Alasdair Neale, Gil Shaham, and Jian Wang reunite for the SVSS


By ADAM TANOUS
Express Staff Writer

The top musicians in the world tend to live intertwined lives. Their paths often cross early in life when the musical world first identifies their abilities.

The young and talented are funneled toward the same great instructors, schools, recitals, and symphonies. Such is the experience of Gil Shaham and his two old friends, cellist Jian Wang and conductor Alasdair Neale.

Neale and Shaham, recently spoke with a reporter about each other, music and the Sun Valley Summer Symphony.

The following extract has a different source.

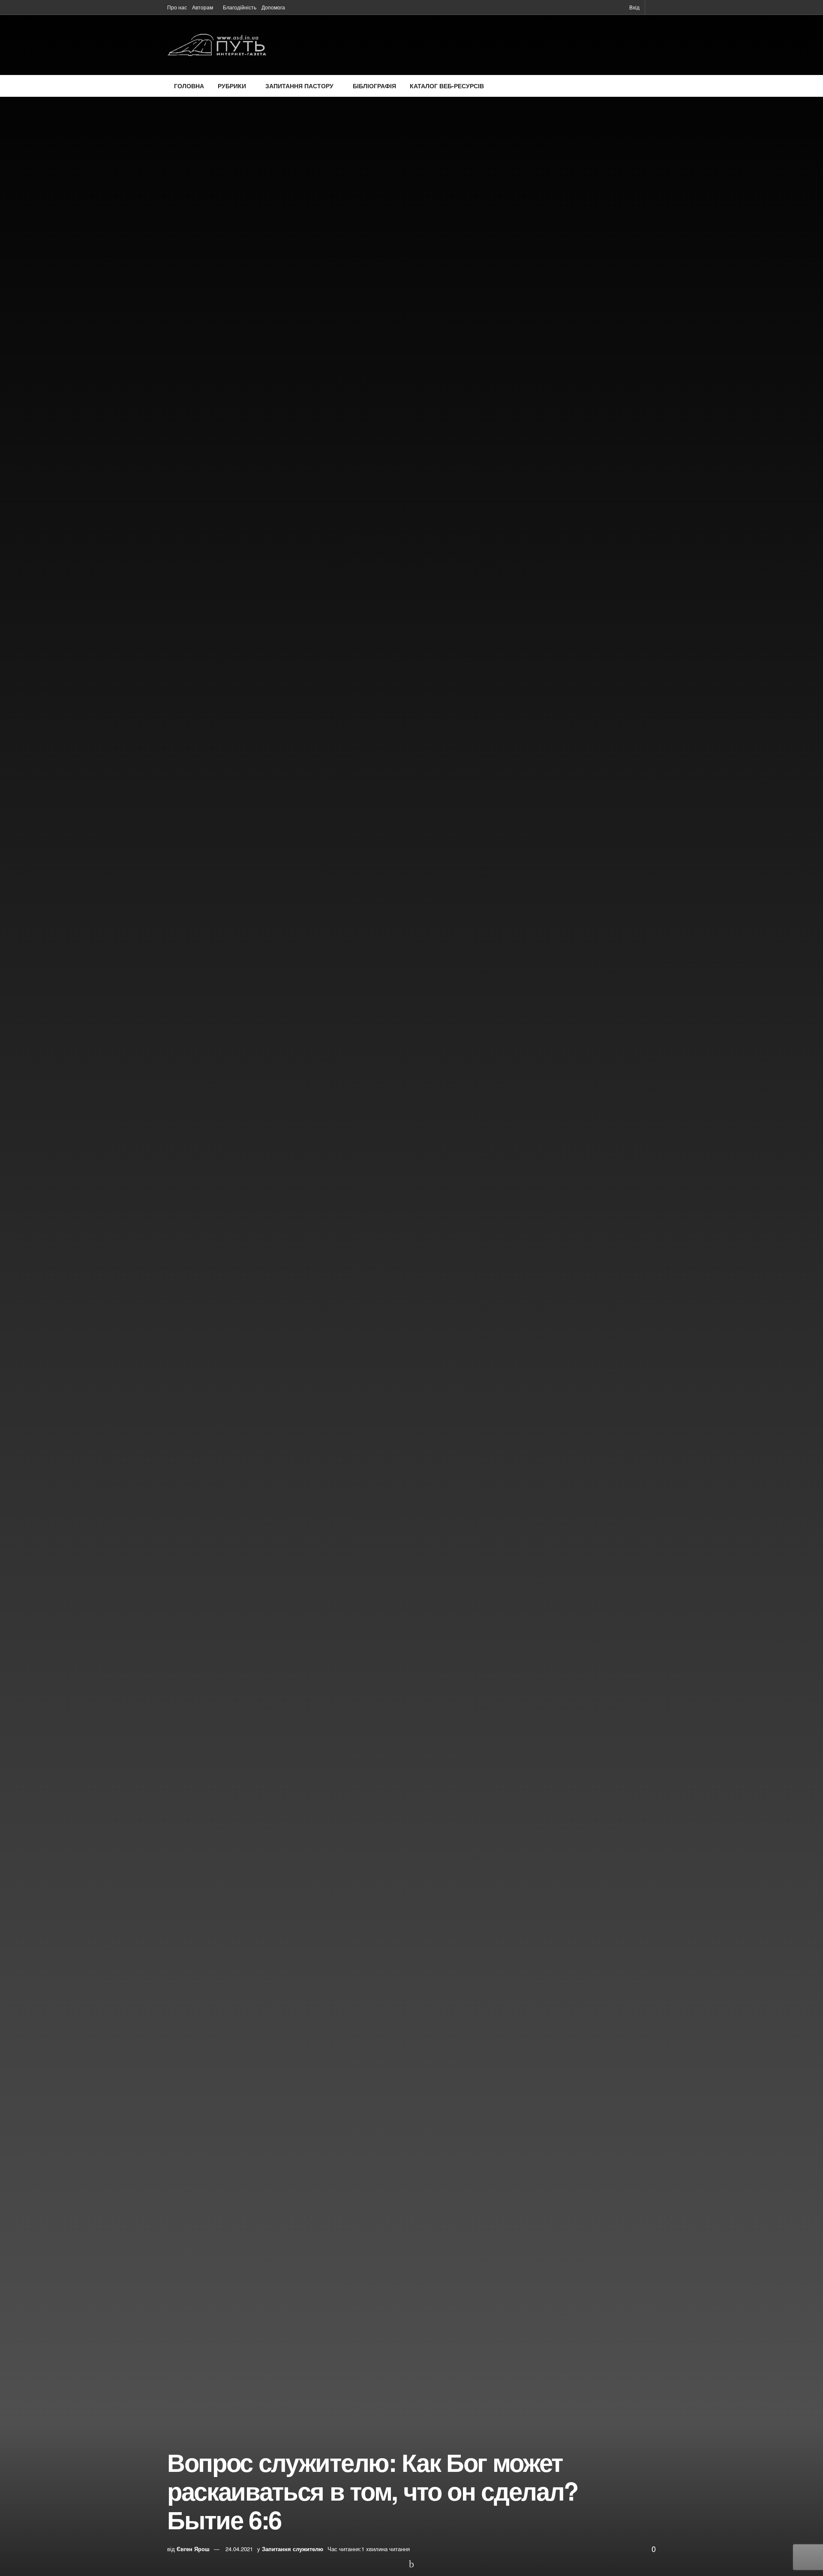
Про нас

When Shaham, considered by many professionals as one of the best violinists in the world, performs with the Sun Valley Summer Symphony tomorrow it will be the first time he has visited here. He will perform with Wang—under the direction of Neale, the associate conductor of the San Francisco Symphony. Both men have figured heavily in Shaham’s musical world.

Wang, now 31, was 10 years old when he was featured in the documentary film, "From Mao to Mozart: Isaac Stern in China." With Stern’s support, Wang was able to come to the United States to study music.

Home in New York City between concert appearances in Tanglewood and Switzerland, Shaham spoke on the telephone with a reporter. He was excited to make his first appearance in Sun Valley. He described his upcoming concert with the SVSS as "really a concert with old friends."

When Shaham was "12 or 13" and a member of the youth orchestra at the Juilliard School, the internationally renowned school of performing arts in New York City. Alasdair Neale, this year’s SVSS music director, was his conductor. They became friends there and have been in touch ever since. Shaham said that he learned a tremendous amount from Neale.

Neale, for his part, vividly remembers meeting Shaham.

Talking from his hotel room in Aspen, Colo., where he is performing in the Aspen Music Festival, Neale said, "The very first time I heard Gil play, (Shaham was 12) I knew he was going to be one of the world’s great violinists."

Asked what qualities he would look for in a world class musician and, in fact, saw in the young Shaham, Neale said, "beautiful sound, playing in time and in tune, and that indefinable quality of musicianship—being able to communicate something special to you as they are playing."

It is apparent that Shaham had this quality even before meeting Neale. When Shaham first began studying the violin in Israel, he was 7 years old. Very quickly, he was granted scholarships and, in 1981, earned debuts with the Jerusalem Symphony and the Israel Philharmonic. By 1982, he was studying with music instructors Dorothy DeLay and Jens Ellerman at Aspen.

Shaham’s transition from child prodigy to prominence on the world stage of classical music was sudden, to say the least.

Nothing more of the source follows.